RECORDS TO USE START

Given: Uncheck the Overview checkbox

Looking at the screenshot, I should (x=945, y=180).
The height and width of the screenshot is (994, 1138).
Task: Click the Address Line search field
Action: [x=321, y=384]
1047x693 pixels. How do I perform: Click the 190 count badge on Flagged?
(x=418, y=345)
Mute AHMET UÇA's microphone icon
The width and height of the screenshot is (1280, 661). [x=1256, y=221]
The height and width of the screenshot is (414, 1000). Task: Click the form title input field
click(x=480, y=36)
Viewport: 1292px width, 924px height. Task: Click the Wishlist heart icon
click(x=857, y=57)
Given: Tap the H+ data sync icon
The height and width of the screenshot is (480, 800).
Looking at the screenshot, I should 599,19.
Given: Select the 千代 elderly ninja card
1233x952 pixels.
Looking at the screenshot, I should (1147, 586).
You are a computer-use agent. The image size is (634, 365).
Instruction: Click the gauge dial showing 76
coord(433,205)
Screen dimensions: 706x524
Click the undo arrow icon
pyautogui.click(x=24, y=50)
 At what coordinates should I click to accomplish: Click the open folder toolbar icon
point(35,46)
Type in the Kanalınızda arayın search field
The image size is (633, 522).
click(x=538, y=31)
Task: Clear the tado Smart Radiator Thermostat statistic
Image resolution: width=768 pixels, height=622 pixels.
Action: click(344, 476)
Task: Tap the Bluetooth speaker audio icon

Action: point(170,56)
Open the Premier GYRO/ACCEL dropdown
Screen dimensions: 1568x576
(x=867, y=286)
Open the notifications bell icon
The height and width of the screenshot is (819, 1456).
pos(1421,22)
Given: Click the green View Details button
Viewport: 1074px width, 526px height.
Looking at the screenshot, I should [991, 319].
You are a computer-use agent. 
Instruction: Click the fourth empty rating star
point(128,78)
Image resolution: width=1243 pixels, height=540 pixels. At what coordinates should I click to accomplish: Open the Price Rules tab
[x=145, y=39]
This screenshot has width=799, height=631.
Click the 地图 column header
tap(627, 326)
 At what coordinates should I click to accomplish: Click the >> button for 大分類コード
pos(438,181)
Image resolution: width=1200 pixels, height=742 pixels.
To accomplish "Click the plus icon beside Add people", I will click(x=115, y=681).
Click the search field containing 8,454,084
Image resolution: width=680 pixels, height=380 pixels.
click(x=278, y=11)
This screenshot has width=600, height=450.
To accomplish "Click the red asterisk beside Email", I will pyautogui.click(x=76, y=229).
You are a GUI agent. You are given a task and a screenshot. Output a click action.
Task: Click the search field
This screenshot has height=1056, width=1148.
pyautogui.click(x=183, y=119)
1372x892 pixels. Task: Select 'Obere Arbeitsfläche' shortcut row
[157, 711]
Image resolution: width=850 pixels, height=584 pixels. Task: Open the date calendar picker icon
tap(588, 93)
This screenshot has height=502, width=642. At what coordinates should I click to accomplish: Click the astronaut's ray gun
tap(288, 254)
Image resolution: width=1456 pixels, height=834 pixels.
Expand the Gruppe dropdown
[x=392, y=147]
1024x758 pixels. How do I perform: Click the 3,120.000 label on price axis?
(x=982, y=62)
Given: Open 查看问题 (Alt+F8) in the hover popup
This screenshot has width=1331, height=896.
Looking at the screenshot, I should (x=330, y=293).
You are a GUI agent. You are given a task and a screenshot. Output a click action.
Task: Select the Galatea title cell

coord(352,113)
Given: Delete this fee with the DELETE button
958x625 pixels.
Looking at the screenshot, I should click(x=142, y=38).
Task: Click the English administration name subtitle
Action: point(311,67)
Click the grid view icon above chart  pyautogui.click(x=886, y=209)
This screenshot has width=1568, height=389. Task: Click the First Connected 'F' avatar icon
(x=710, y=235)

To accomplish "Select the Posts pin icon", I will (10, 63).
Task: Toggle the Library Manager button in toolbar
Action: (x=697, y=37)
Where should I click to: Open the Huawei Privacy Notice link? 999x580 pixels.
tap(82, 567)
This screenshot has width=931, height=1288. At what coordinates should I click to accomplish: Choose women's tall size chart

RECORDS TO USE END

- WHAT YOU HAVE TO DO
Reproduce every line from the preceding data in which the word "computer" can be found.

- SOLUTION TO THIS TASK
You are a computer-use agent. The image size is (634, 365).
You are a computer-use agent. 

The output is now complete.